# [Working data]
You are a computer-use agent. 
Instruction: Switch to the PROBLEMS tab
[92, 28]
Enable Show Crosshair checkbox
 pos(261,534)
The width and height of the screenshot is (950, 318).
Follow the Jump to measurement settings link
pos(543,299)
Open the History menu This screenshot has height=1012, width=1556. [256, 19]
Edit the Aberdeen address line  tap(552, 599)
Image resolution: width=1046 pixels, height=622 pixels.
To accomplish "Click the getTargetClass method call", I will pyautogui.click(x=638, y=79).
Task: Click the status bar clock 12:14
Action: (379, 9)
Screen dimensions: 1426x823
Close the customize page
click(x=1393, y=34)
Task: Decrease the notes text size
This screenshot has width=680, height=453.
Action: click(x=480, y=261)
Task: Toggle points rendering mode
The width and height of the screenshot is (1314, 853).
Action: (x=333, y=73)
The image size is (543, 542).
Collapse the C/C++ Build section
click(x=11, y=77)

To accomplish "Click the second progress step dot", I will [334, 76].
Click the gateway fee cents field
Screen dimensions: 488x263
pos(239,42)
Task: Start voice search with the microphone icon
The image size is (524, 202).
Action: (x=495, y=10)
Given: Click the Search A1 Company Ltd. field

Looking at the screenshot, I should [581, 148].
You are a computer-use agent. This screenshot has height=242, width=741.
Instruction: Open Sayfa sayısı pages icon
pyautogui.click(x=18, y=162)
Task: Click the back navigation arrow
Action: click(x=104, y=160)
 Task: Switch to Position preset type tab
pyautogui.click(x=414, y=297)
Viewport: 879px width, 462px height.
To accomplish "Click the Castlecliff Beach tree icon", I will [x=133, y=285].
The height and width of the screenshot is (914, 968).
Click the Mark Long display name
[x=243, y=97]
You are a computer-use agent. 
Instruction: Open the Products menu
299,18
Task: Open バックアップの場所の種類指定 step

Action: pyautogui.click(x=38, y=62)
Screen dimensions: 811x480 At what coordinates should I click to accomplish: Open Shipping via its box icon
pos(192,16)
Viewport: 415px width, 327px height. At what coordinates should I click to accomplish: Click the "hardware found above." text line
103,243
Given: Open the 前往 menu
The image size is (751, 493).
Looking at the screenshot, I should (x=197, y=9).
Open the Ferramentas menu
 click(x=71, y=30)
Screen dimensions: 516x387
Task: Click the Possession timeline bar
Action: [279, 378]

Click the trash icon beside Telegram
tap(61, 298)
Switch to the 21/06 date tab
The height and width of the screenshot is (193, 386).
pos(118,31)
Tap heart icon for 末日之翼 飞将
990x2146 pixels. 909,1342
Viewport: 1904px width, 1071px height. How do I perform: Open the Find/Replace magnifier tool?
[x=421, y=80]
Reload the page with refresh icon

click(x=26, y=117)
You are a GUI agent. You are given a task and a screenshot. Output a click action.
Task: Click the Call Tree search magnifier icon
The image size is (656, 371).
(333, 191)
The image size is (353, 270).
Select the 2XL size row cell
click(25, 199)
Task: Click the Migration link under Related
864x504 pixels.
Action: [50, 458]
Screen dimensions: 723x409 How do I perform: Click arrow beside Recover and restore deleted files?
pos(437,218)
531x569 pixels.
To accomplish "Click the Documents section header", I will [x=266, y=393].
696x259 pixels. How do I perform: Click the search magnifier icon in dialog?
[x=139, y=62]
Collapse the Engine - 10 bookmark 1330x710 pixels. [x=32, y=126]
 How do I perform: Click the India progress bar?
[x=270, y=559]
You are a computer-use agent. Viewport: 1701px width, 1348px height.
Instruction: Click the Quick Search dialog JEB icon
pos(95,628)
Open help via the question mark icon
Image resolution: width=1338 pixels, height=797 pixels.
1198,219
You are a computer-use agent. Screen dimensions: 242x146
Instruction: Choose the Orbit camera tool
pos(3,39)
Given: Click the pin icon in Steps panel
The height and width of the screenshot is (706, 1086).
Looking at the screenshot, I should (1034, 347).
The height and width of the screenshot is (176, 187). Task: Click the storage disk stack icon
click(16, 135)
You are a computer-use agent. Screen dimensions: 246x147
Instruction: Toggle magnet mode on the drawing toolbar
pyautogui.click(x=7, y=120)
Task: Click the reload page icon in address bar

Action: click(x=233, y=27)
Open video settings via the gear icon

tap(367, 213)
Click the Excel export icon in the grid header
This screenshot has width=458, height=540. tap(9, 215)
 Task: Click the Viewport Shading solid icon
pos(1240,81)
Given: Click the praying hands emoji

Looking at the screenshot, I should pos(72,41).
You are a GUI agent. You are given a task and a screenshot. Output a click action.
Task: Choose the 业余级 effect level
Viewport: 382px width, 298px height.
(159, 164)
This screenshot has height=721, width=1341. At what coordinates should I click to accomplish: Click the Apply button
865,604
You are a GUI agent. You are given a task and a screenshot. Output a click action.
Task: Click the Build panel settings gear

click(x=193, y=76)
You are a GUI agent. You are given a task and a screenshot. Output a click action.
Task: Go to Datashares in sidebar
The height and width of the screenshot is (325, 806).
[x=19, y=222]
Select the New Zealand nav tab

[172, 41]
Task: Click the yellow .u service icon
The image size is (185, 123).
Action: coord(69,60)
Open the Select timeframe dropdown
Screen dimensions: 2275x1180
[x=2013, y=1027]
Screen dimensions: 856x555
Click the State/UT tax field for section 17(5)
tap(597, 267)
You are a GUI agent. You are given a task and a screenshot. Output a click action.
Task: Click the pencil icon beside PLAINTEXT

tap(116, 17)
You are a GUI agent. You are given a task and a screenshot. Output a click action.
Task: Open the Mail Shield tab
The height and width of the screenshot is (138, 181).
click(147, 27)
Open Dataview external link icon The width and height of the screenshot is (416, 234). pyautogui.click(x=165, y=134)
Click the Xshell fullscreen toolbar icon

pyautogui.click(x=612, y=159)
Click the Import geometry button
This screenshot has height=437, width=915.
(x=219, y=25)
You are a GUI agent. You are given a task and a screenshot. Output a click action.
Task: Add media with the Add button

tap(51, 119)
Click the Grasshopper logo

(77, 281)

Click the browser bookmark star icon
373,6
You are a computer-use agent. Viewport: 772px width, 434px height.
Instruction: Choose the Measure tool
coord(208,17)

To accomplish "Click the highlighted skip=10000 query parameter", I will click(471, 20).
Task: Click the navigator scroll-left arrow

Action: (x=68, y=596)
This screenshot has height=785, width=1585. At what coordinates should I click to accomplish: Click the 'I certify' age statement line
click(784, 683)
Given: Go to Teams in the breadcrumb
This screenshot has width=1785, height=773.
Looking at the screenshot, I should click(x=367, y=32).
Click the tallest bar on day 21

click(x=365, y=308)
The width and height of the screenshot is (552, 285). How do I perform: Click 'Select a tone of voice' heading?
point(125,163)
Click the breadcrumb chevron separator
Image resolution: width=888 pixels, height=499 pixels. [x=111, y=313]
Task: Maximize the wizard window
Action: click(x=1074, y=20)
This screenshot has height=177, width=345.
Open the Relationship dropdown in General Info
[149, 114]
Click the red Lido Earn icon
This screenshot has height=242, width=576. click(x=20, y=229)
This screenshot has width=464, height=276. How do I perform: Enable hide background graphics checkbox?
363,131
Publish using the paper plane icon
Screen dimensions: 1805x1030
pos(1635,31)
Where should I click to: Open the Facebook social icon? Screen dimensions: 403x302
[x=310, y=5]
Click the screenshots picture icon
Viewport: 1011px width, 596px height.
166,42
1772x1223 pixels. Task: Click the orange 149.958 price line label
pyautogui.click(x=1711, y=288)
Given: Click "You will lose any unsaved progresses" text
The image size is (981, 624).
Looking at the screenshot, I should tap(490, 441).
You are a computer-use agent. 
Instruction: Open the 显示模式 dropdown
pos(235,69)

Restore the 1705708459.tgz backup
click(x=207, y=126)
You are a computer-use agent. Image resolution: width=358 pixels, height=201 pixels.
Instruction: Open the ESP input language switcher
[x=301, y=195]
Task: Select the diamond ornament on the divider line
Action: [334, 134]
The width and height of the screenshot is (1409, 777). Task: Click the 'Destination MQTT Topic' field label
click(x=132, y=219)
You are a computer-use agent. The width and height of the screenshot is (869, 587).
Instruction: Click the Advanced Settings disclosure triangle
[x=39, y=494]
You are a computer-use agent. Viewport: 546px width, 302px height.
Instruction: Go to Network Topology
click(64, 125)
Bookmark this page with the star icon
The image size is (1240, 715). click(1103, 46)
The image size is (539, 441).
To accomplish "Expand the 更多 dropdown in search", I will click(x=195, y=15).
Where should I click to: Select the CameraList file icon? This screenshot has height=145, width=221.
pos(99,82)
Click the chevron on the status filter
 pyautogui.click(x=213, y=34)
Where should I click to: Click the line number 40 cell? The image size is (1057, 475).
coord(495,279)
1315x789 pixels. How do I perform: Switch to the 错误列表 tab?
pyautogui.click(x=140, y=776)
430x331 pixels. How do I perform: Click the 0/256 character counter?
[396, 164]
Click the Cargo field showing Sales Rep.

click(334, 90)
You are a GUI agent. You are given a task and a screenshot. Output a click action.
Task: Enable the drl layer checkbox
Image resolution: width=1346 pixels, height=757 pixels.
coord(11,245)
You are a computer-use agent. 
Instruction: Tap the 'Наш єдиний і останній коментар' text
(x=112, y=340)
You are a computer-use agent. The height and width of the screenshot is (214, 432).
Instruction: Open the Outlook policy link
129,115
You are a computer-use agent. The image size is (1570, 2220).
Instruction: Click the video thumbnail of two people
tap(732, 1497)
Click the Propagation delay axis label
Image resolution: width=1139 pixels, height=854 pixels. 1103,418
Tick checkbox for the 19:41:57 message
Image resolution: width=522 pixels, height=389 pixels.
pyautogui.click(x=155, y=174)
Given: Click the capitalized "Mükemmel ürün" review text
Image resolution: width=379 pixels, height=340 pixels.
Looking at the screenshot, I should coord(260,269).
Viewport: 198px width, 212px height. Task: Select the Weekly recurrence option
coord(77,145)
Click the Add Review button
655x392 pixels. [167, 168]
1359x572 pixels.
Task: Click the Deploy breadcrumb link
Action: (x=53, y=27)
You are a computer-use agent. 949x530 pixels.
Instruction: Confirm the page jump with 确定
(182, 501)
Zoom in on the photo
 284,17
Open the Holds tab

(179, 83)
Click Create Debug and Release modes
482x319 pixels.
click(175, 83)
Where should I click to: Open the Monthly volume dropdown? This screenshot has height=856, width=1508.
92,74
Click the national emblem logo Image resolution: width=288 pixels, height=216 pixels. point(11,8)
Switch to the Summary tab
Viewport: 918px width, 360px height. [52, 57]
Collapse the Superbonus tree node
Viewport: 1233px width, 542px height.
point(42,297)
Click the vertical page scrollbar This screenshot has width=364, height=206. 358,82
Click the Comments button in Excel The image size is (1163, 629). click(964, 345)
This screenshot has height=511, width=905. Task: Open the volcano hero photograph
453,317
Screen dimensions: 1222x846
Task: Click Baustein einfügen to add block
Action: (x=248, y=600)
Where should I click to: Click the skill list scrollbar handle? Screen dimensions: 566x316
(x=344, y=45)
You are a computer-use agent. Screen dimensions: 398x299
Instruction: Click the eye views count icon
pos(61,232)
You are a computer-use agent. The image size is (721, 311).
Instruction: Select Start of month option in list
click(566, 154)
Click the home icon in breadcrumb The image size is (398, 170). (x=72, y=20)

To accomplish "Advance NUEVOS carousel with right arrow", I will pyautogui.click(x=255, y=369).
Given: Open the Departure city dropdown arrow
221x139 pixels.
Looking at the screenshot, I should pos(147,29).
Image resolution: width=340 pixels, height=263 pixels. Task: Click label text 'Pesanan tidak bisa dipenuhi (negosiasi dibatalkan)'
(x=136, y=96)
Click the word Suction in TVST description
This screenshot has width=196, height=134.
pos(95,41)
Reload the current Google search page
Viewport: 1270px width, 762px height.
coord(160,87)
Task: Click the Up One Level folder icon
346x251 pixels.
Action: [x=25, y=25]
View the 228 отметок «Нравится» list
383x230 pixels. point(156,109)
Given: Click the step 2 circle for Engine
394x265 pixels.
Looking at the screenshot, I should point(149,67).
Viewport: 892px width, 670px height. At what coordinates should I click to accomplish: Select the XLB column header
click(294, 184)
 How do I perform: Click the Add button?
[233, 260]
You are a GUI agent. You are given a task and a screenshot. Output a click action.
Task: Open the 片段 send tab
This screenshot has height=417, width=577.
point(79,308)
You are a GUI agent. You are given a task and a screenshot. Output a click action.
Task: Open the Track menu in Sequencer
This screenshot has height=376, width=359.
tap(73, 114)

# [Task description]
Reproduce the entries verbatim, everything from the line containing "How do I perform: Click the Add button?" down to the end of the entries.

# [Solution for this task]
 How do I perform: Click the Add button?
[233, 260]
You are a GUI agent. You are given a task and a screenshot. Output a click action.
Task: Open the 片段 send tab
This screenshot has height=417, width=577.
point(79,308)
You are a GUI agent. You are given a task and a screenshot. Output a click action.
Task: Open the Track menu in Sequencer
This screenshot has height=376, width=359.
tap(73, 114)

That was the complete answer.